Senghani feels that as well as helping to tackle these issues, technology is already providing many benefits to projects in the Middle East, including efficiencies from digitising paper-based processes. Removing the need to scan or copy multiple documents multiple times is not only time efficient but also saves on paper. The time saving frees people up to focus on more value-added activities, which is a return on investment of having a single frictionless platform.
He goes on to suggest that having systems that can work together, as well as a consistent approach to data management, enables information to be easily stored and makes the quality of information indisputable. An unintended benefit is that having a digital twin improves the quality of work from staff because they realise everything is being captured, recorded and monitored. Integration across the ecosystem as well as rationalisation and standardisation, are being increasingly addressed in the region, he notes.
“There’s an innovative culture here and the Middle East is leading in some key digital transformation areas. The Dubai 3D Printing Strategy mandates that by 2030, at least 25% of every new building in Dubai will use 3D printing technology. Also, blockchain technology is being heavily implemented by the Dubai government for services ranging from remittances to retail transactions and is an area that Dubai is looking to lead in generally,” Senghani says.
“We’re anticipating that these innovations will inevitably impact and shift over to the construction industry. We just need to take time to identify the best use cases for it, but already in terms of security, we can see the value of removing that third party to guarantee trust.”
He cites developments in Saudi Arabia where cities such as Neom and Al Qiddiya are being developed from the ground up, which will provide a unique opportunity to embed digital from the beginning.
“With all of this, though, we still see obstacles to digital transformation. Talent is a challenge because it’s rare to find someone with a technology background who also understands the construction industry,” he points out. “At AECOM, we’re bringing in people from places like the gaming industry and other tech industries to help shape the digital skills we have available. Additionally, we’re observing the way other industries such as manufacturing and finance have successfully adopted and embraced digital for the betterment of their respective fields.”

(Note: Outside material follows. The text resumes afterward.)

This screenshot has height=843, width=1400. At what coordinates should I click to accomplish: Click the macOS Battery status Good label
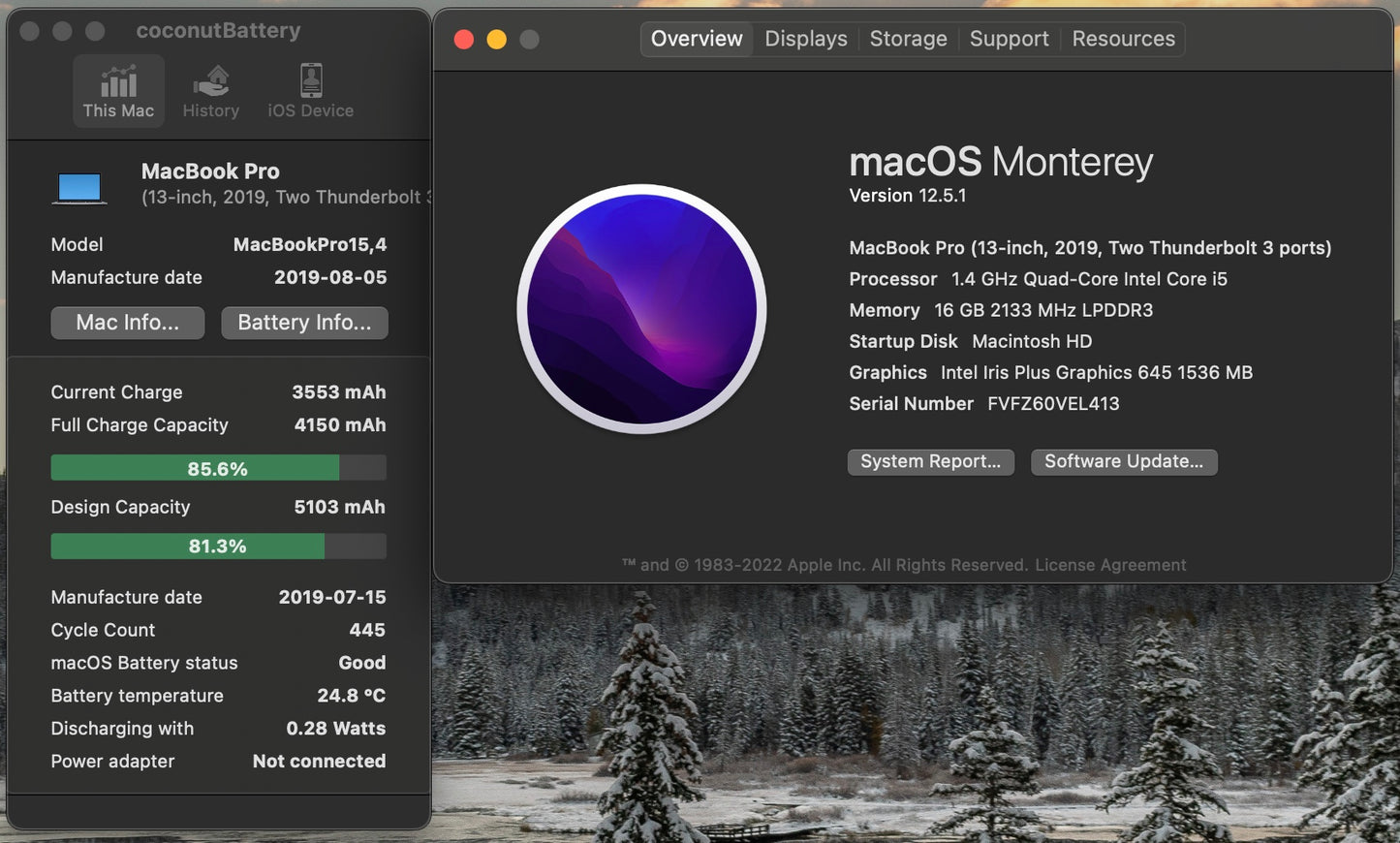point(361,663)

The industry needs to encourage people from these backgrounds to see they have a career opportunity in construction, and Senghani believes that’s going to take a concerted effort to invest in technology, eradicating the perception that technology is for every other industry but construction.

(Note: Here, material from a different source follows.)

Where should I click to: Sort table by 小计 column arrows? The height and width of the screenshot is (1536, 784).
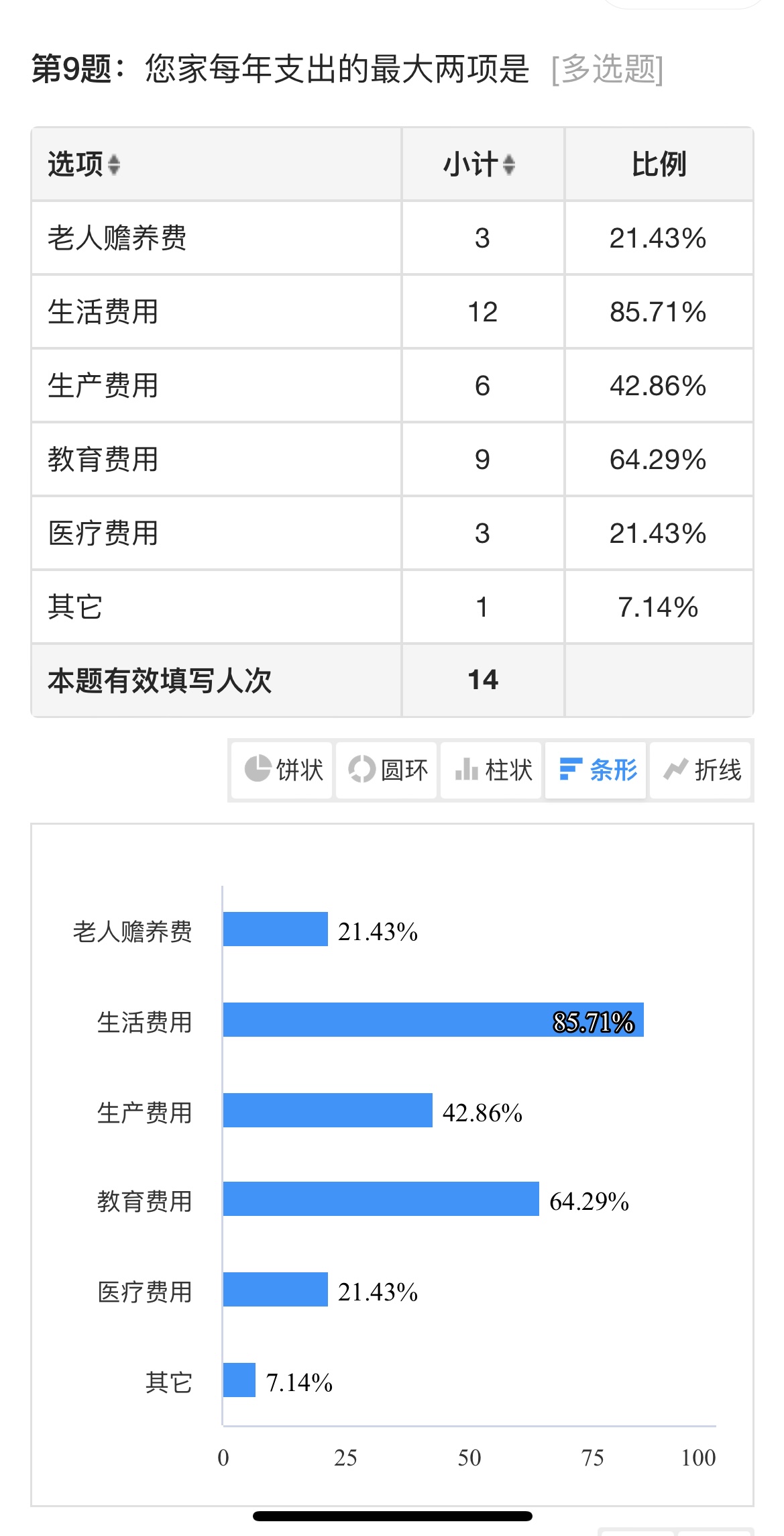(509, 165)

“In the Middle East, implementing change can be tough because there are so many hoops to jump through. Construction is a heavily regulated industry and it can seem quite expensive to implement digital transformation if you don’t look at the long-term value you receive. To some businesses it can feel like a leap of faith, because the benefits can seem intangible; this is because there are some benefits that are not easy to put a monetary value against.
“But there’s definitely a momentum in the industry and a willingness to change. The businesses that have successfully implemented digital transformation have been those that have encouraged adoption among their staff from the outset. A lot of this is down to communication. You need to define a plan and communicate this to the business, so everyone knows what is happening and when but also ensures they understand why the change is important.”
Overall, there are a lot of positives to take from what is happening in construction in the Middle East. Globally, it feels like we’re at a tipping point for digital transformation in the industry, and while it won’t be easy, successes that can be seen in places like Dubai and Saudi Arabia will help to encourage this and perhaps change the mindset of those who feel it is too difficult and not worth it.